Luke 2 "says things" that you can't say in a textbook way about Christmas. Today there are two tasks laid out, to say something you may have overlooked about Christmas ("how is that possible?"), and to overlook something that others have said about these chapters, and substitute something better.

(Matthew 3:1:17 and Mark 1:1-11 are in sequence with Luke 3, when we view them "synoptically.")

There's something very interesting about the drama of Luke 2:8-14. In Luke 1, the reader can't help noticing that Mary and Zacharias spoke and prophesied about a "done deal": God has done something. At that point, Christ hadn't even been born yet, but was in Mary's womb. Yet to Zach and Mary, God "has brought down rulers" (Mary, 1:52) ... "God has visited us and accomplished redemption for His people" (Zach, 1:68). Done deal. See also Mary in 1:48, 53-55, and Zach in 1:69-71.

In 2:11, however, the fact has occured, "there has been born for you a Savior." The solitary angel ("I bring you," 2:10) gives the news, and the sign. Abstract news? No. "I bring you good news" (2:10). Just that somebody was born, in the "that's nice" kinda-non-newsy way? No. "...born for you" (2:11): for the shepherds. Those shepherds? Yes! One angel. Did you notice that before? In the sky? No. "There stood before them". The angel was right there in front of them (2:9).

Next (2:13), not in the sky, but "with the angel," the next event: "suddenly there appeared with the angel a multitude of the heavenly host..." On the ground!

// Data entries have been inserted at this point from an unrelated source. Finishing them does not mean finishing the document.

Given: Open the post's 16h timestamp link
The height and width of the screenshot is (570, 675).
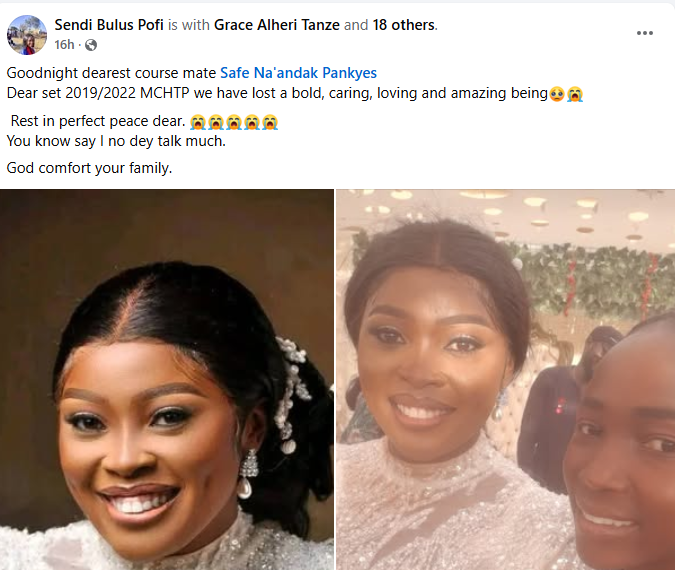Looking at the screenshot, I should [64, 45].

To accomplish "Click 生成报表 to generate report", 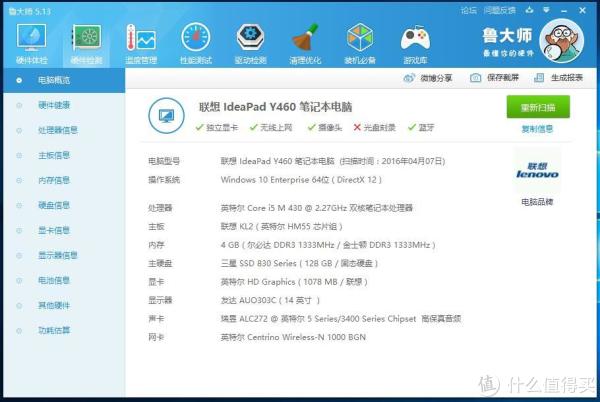I will 562,78.
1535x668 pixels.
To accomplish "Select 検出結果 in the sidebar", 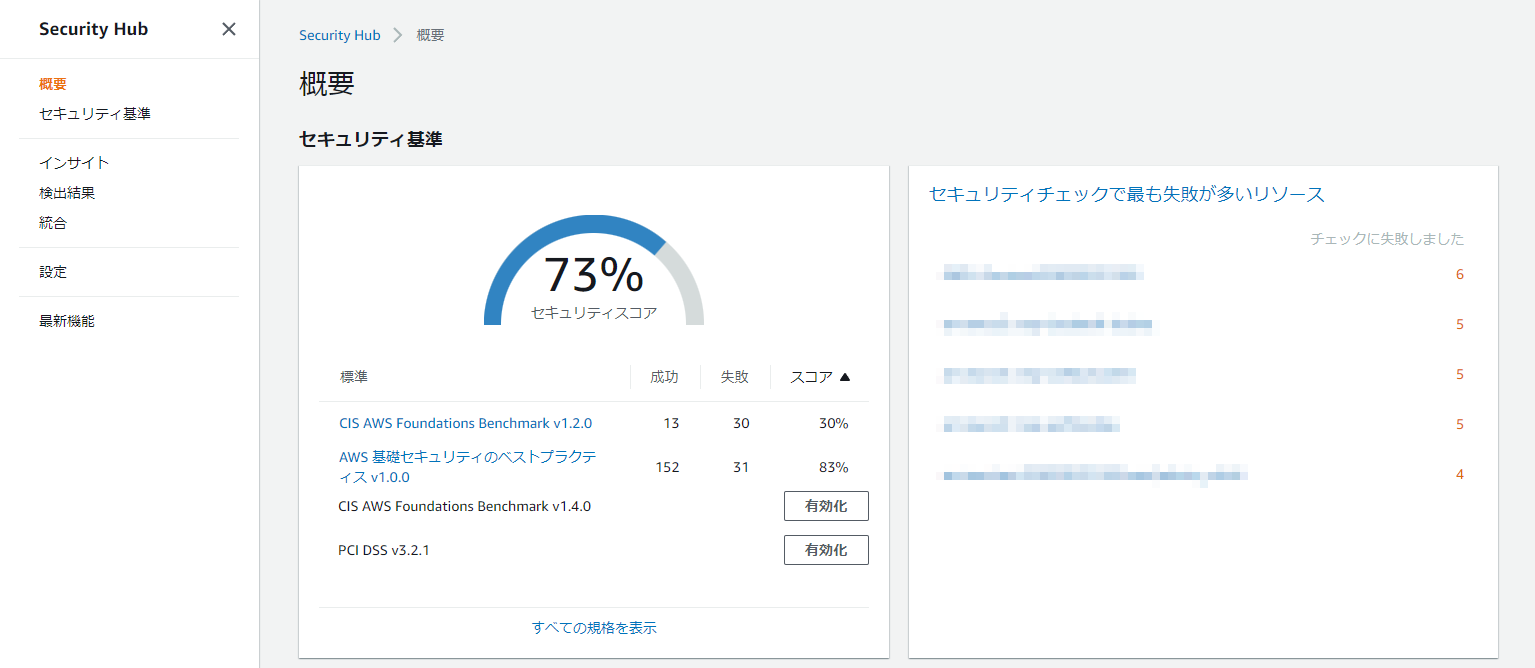I will tap(67, 193).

The Son of God in a manger, and angels on the ground. No need to be embarrassed that the Son of God was born on terra firma, and no need to stick these angels in the sky.

OK. The next task is to talk about how Luke says things that are better than what people have said about Luke 2-3. People have said that there is a gap in our knowledge of the Lord's life, between Luke 2 and Luke 3. Perhaps that habit of mind comes from seeing the date on each page of printed newspaper we read. Don't know. We do, however, have to allow Luke to say things as he wants to, and the Bible in general.

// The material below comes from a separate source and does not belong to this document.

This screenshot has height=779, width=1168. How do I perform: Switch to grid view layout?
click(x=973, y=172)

When a prophecy is true, then what it says is true, even if it is said before it happens. What Mary, and Zacharias, and OT prophecies already said about the Messiah is true, even if it is said before it happens, even if it not said after it happens.

Isaiah 53:2 says "He grew up before Him like a tender shoot / And like a root out of parched ground / He has no stately form or majesty / That we should look upon Him / Nor appearance that we should desire Him." Prophecy. It informs us about Jesus's growing up.

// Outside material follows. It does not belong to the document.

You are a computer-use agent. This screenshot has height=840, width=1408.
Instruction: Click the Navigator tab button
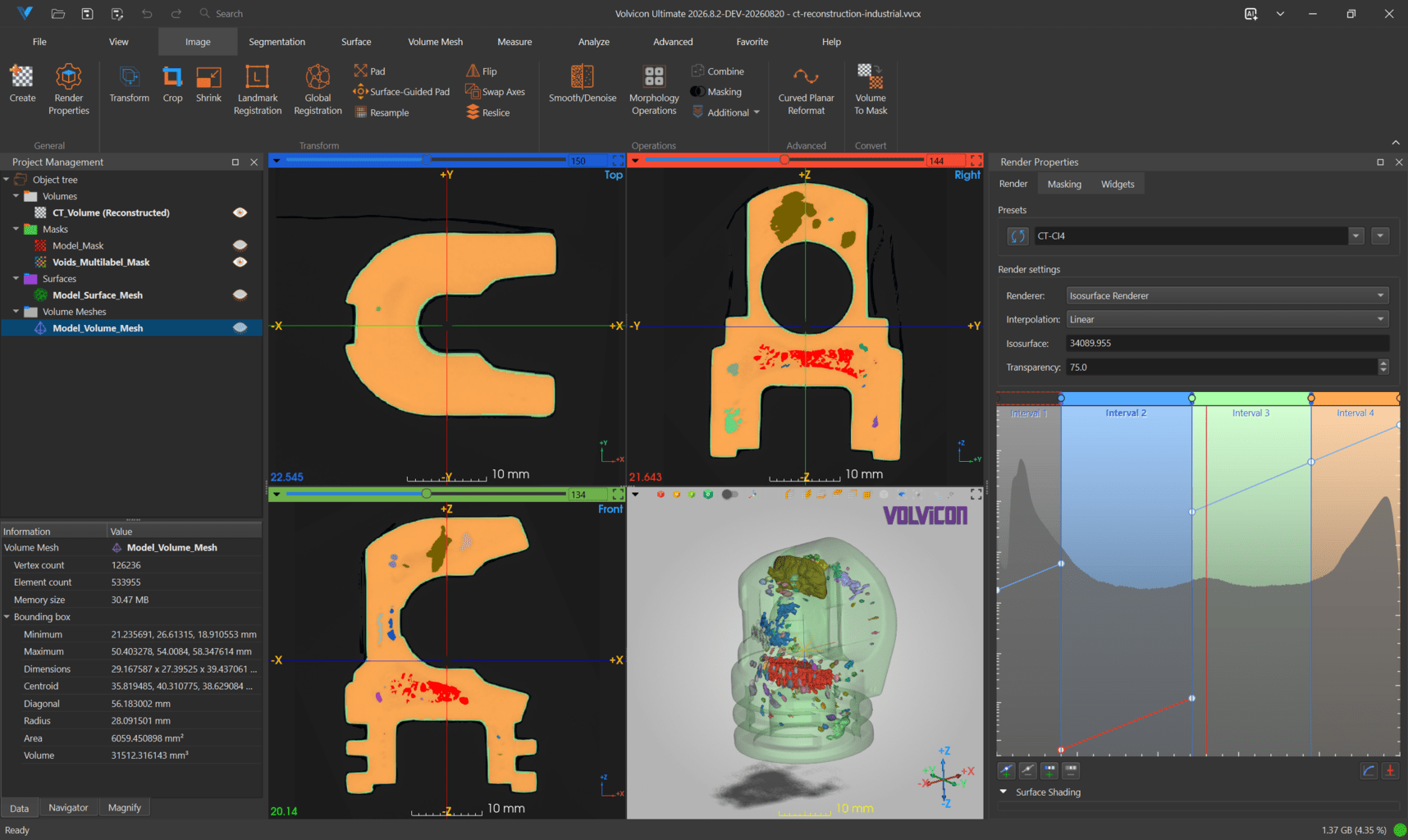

Prophecies, however, are not the only way that Luke has told us about the Lord's upbringing. He's been talking about it since 1:5! Zecharias and Elizabeth -- Mary's relatives, whom she stayed with while pregnant with Jesus -- they are lock-step with God's ways (1:6) and Jewish lineage as specific as Jewish lineage can be expressed (1:5). Angels visit both, announcing events! Luke is telling us of the way of life of these particular people, and of Mary's way of life in community with them. Joseph? Lineage of David (1:27). But was Joseph the father of Jesus? It was "as was supposed" only (3:23). But Jesus "of Eli!" (The Greek doesn't say "son",but the list is uniformly, "of A, of B, of C," etc. How could Jesus not be biologically "of" Joseph, but only the supposed descendant, yet be of Eli? Very likely through Mary, as Warfield has researched. So Mary was also daughter of David. The Lord's upbringing was as a son in the line of David. Anything else cluing us to the contents of Luke 2:53 - 3:00? What did Joseph and Mary, pointedly "His parents," do "every year" (2:41)? The required trip. Why did they "not find Him" (2:45) after a day's travel? Isn't the best explanation, that of His uniform trustworthiness?" Could it not be that He was so trusted by them, at this point, that a full travel day of trust was a matter of course, already a common thing.

Not just to hear about it from humans, how about God? Before Jesus even embarked on a single journey of teaching and healing, God appears, and says to Him "You are My beloved Son, in You I am well-pleased" (3:22). What else could we ever want to have, which covers Him in every aspect including His upbringing until that point, along with His relationship to God the Father?"